Goodall encourages people to do something every day to do their part to help the environment, whether it’s just turning lights off or moving toward a plant-based diet.
“There’s a terrible effect on the environment of feeding all these billions of animals in factory farms, which are, in addition, horrendously cruel,” she said.
KEEPING THE HOPE ALIVE
In 1974, Goodall faced one of the most trying times in her life.
A student came to her early one morning to inform Goodall that four others had been kidnapped by Congolese rebels.
As a result, people stopped giving money to the park and “all the money for Gambe dried up.”
In order to save the park and preserve her research, Goodall travelled across the United States essentially begging for funds to help keep the project afloat.
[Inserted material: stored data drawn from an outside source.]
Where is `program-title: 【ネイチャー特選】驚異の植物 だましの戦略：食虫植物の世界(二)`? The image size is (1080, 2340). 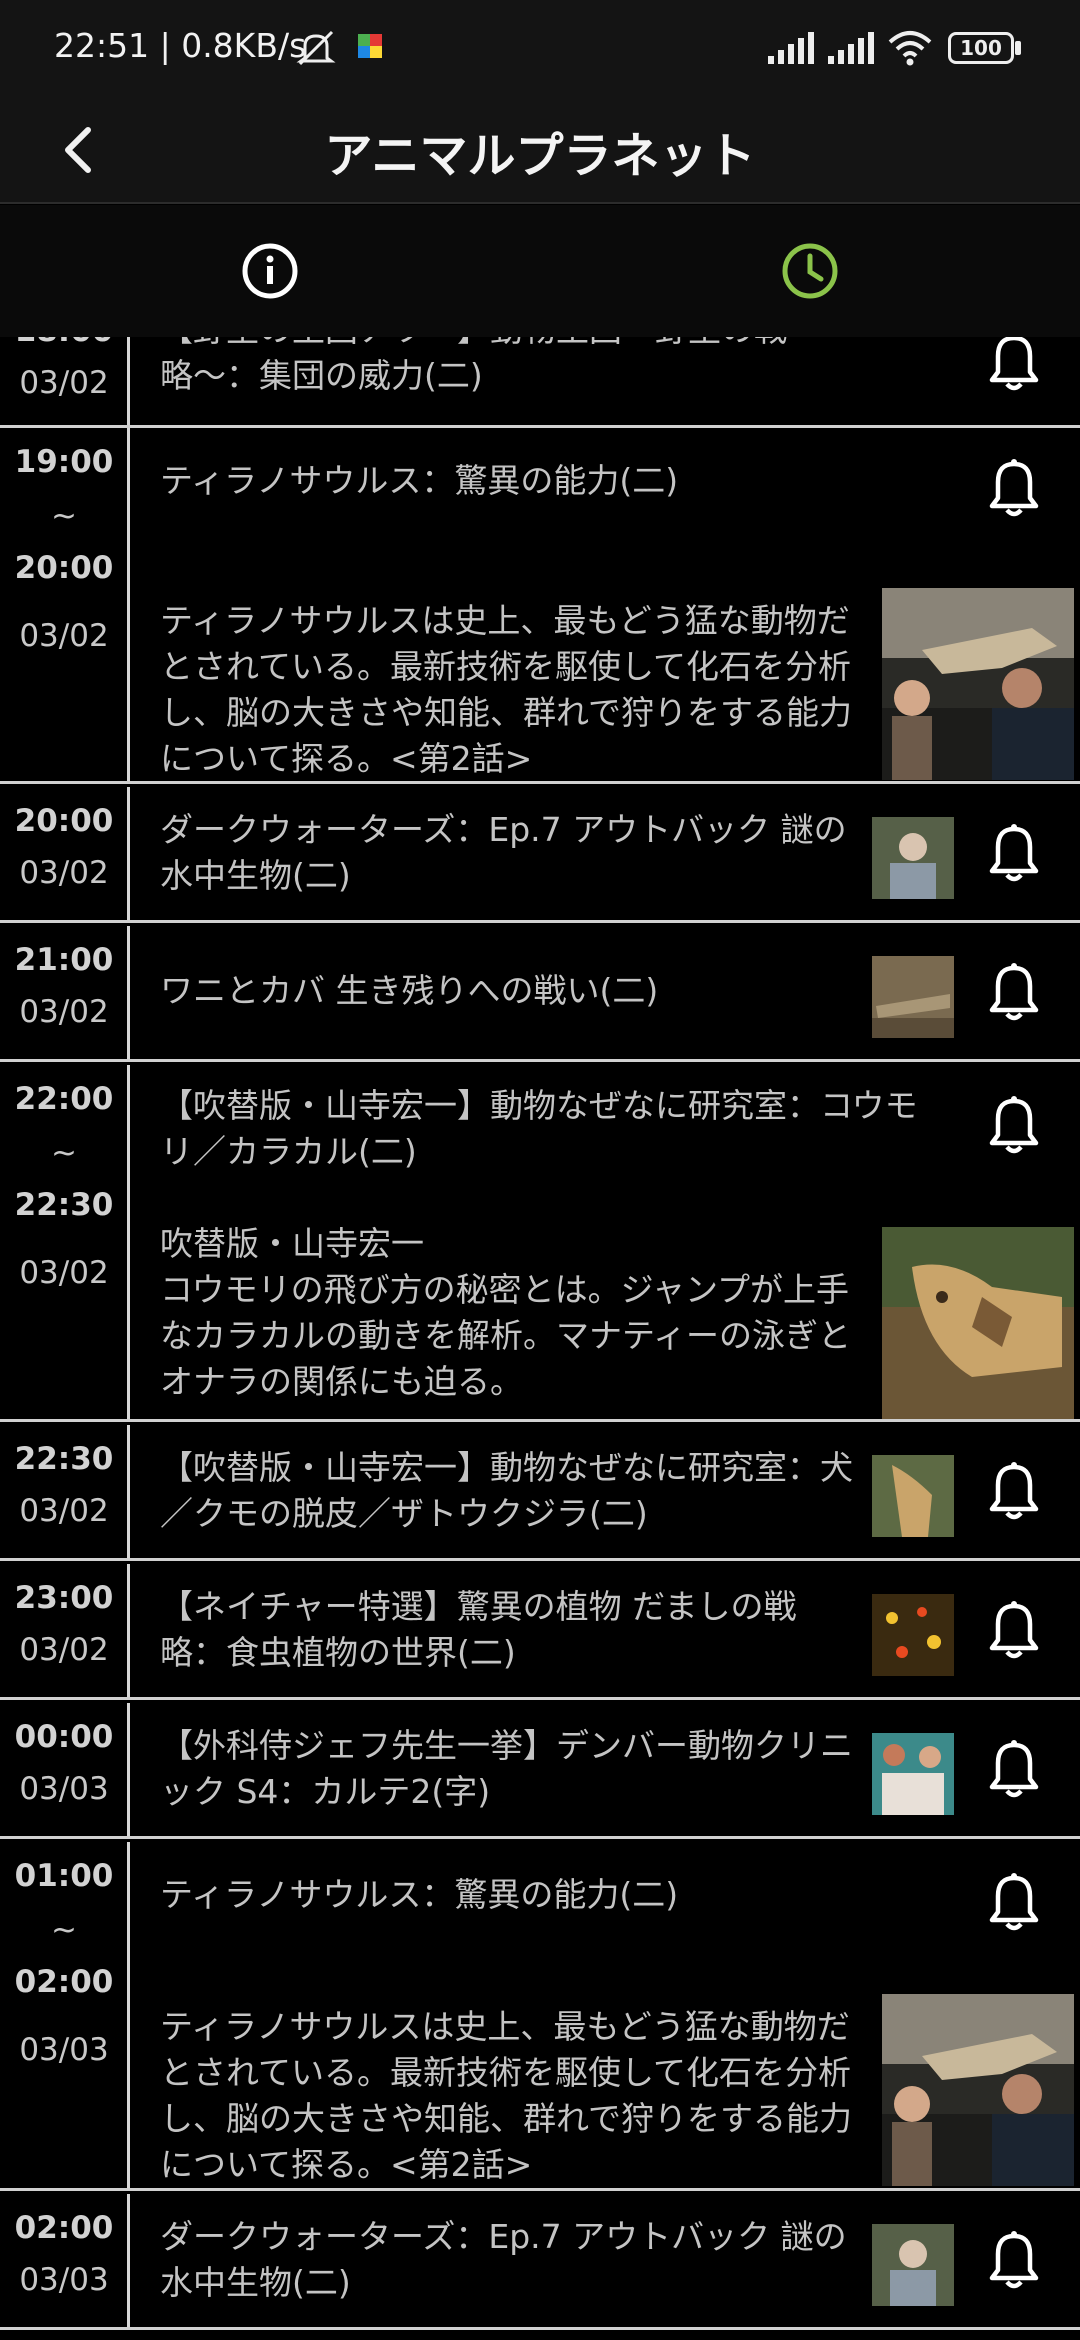 program-title: 【ネイチャー特選】驚異の植物 だましの戦略：食虫植物の世界(二) is located at coordinates (478, 1630).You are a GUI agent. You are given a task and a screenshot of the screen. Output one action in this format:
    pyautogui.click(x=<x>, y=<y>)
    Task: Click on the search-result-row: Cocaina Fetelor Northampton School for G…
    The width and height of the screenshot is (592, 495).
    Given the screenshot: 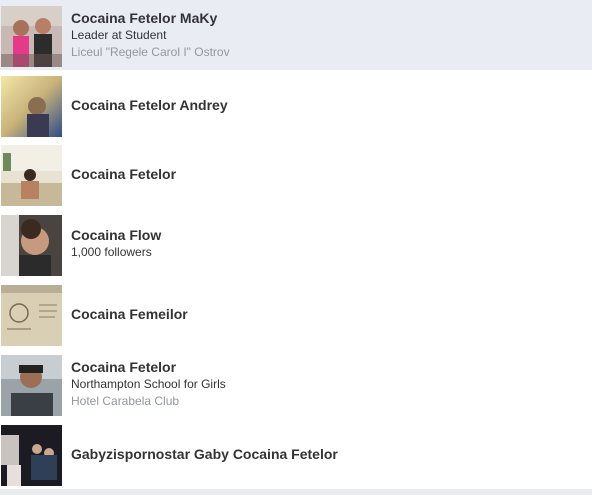 What is the action you would take?
    pyautogui.click(x=296, y=384)
    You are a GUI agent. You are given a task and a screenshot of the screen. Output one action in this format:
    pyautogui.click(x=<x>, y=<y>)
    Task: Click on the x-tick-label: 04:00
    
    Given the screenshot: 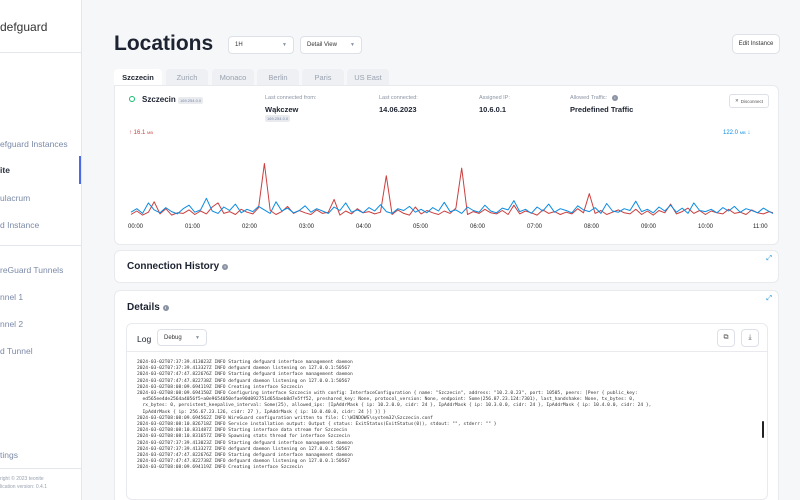 What is the action you would take?
    pyautogui.click(x=364, y=227)
    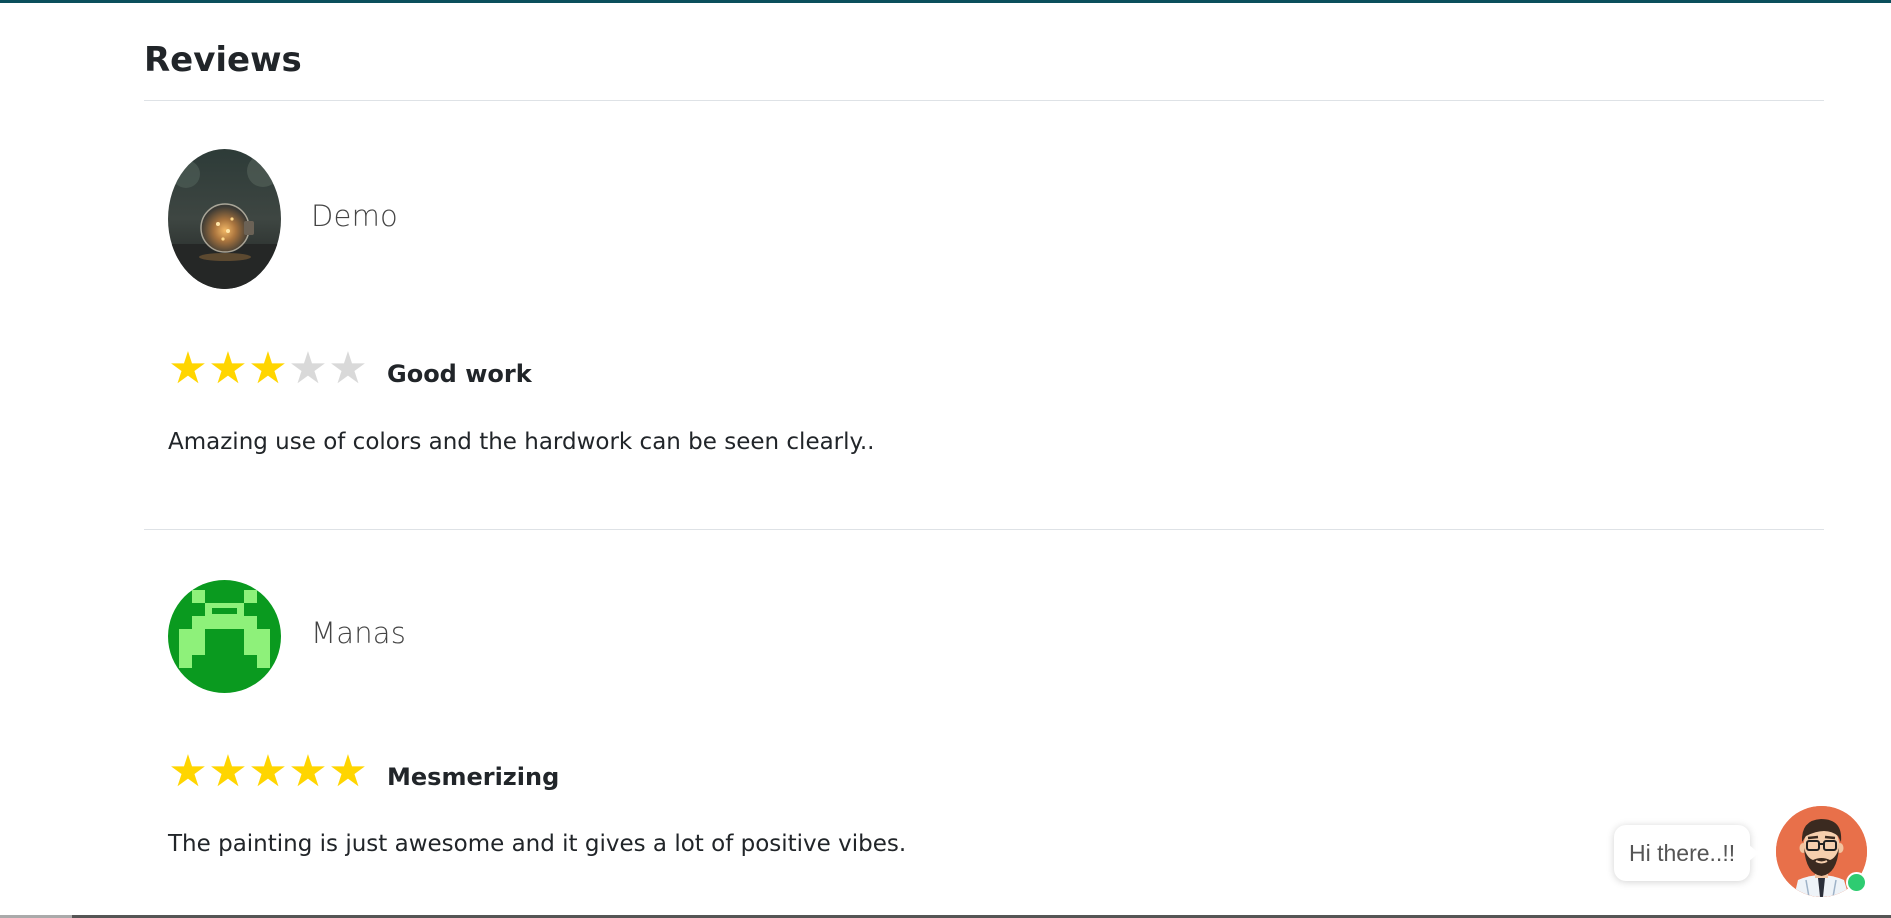  I want to click on green-identicon-icon, so click(224, 636).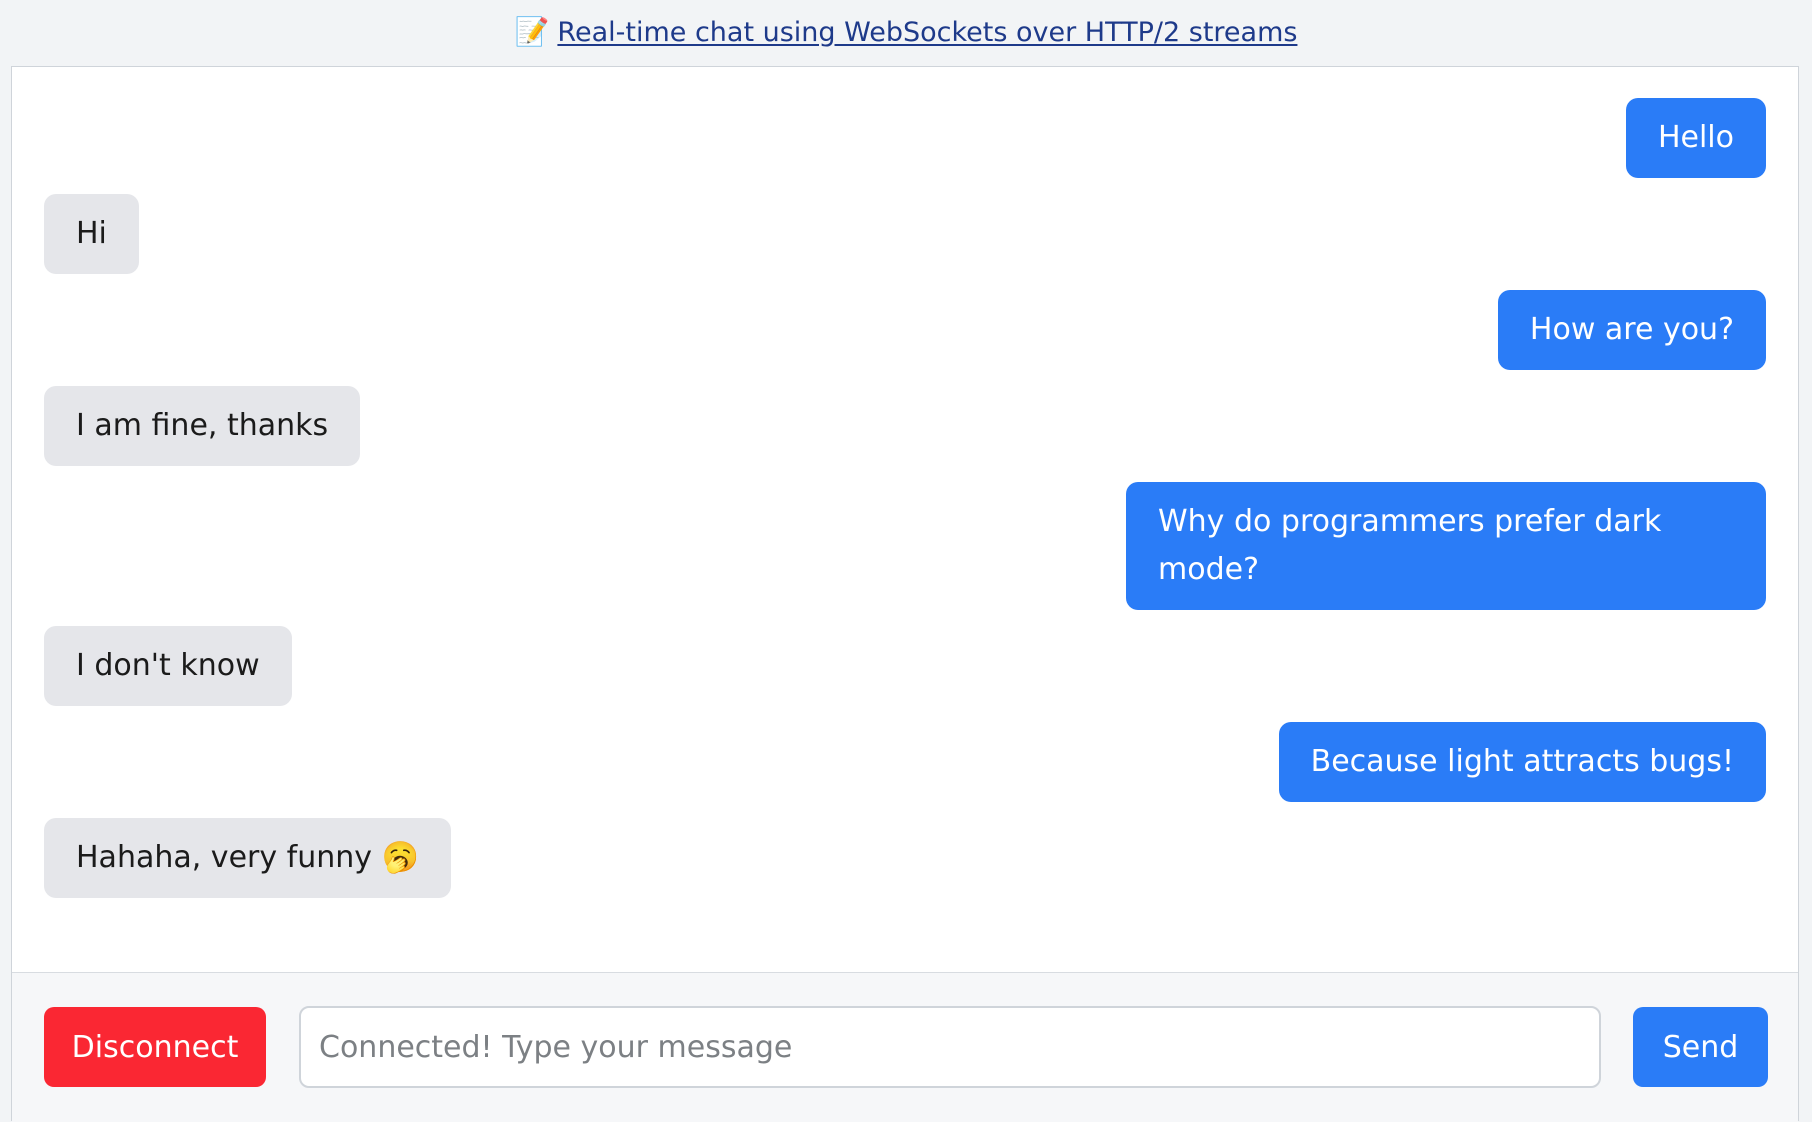 The height and width of the screenshot is (1122, 1812). I want to click on incoming-message: Hahaha, very funny 🥱, so click(248, 858).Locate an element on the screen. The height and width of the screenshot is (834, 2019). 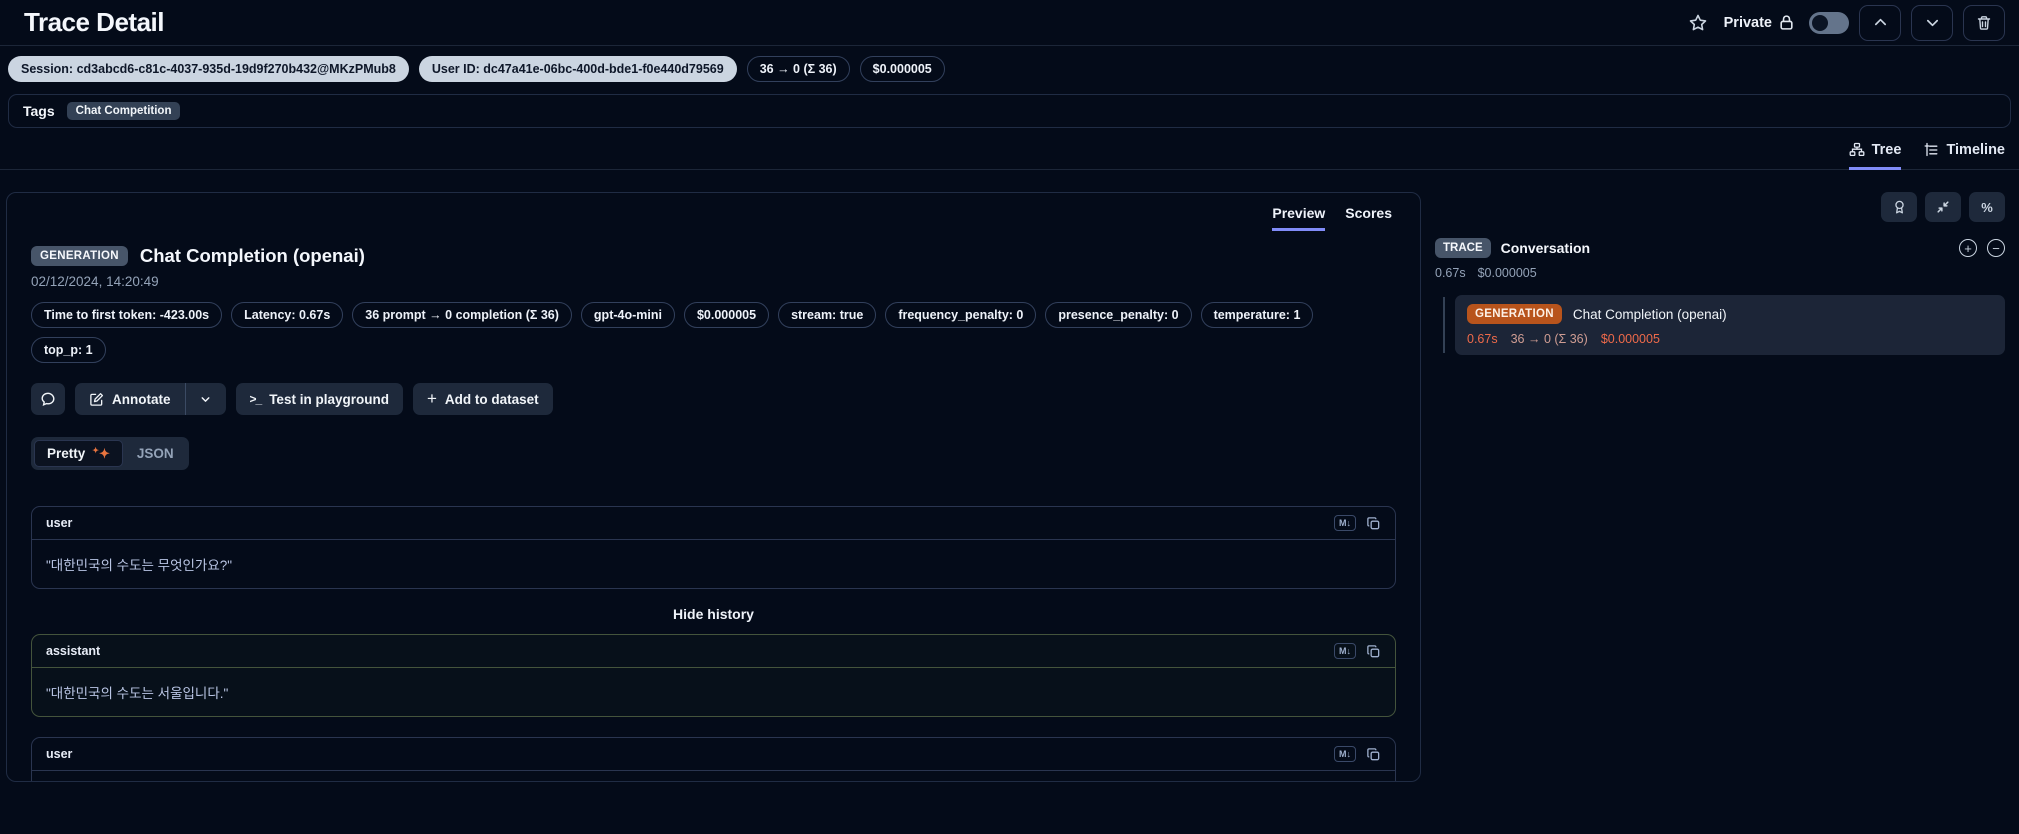
annotate-pencil-icon is located at coordinates (96, 400).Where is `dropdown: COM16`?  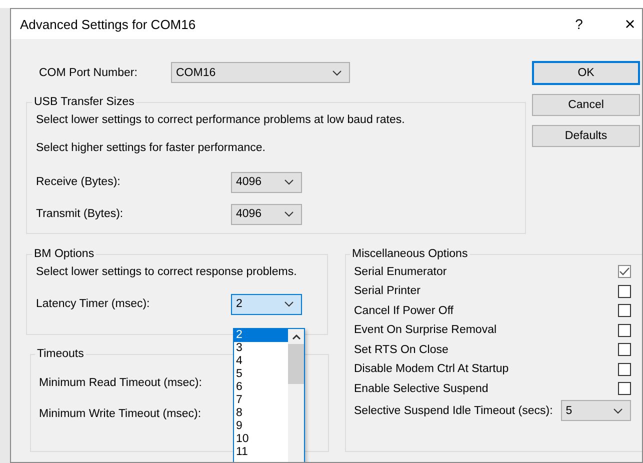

“That was a very grim time because I knew Gambe had to go on,” said Goodall. “I could’ve given up and collapsed, and that would’ve been the end of Gambe.”
Now, the park has collected more than 60 years of chimpanzee research, giving a generational perspective to the mysterious animal.
“We’re studying different generations and we can see is this behaviour really handed down from mother and father to child, or is it due to some traumatic event in childhood?”
Goodall says her work would not be possible without the centuries of Indigenous stewardship to protect the land for future generations.
“Indigenous people have been the custodians, the guardians of the land for hundreds of years,” said Goodall. “They have this wisdom of making decisions based on how it will affect children and their children.”
Rather than destroying their environment, Goodall says Indigenous people “learned to live in harmony with it.” She hopes settlers will begin listening to Indigenous voices to learn how they can treat the land better.
She pointed to the harms of modern industrial farming, with herbicides, pesticides and artificial fertilizer killing the soil, harming diversity, and making humans sick.
“We need to move to regenerative farming and permaculture, small family farms, and it’s happening.”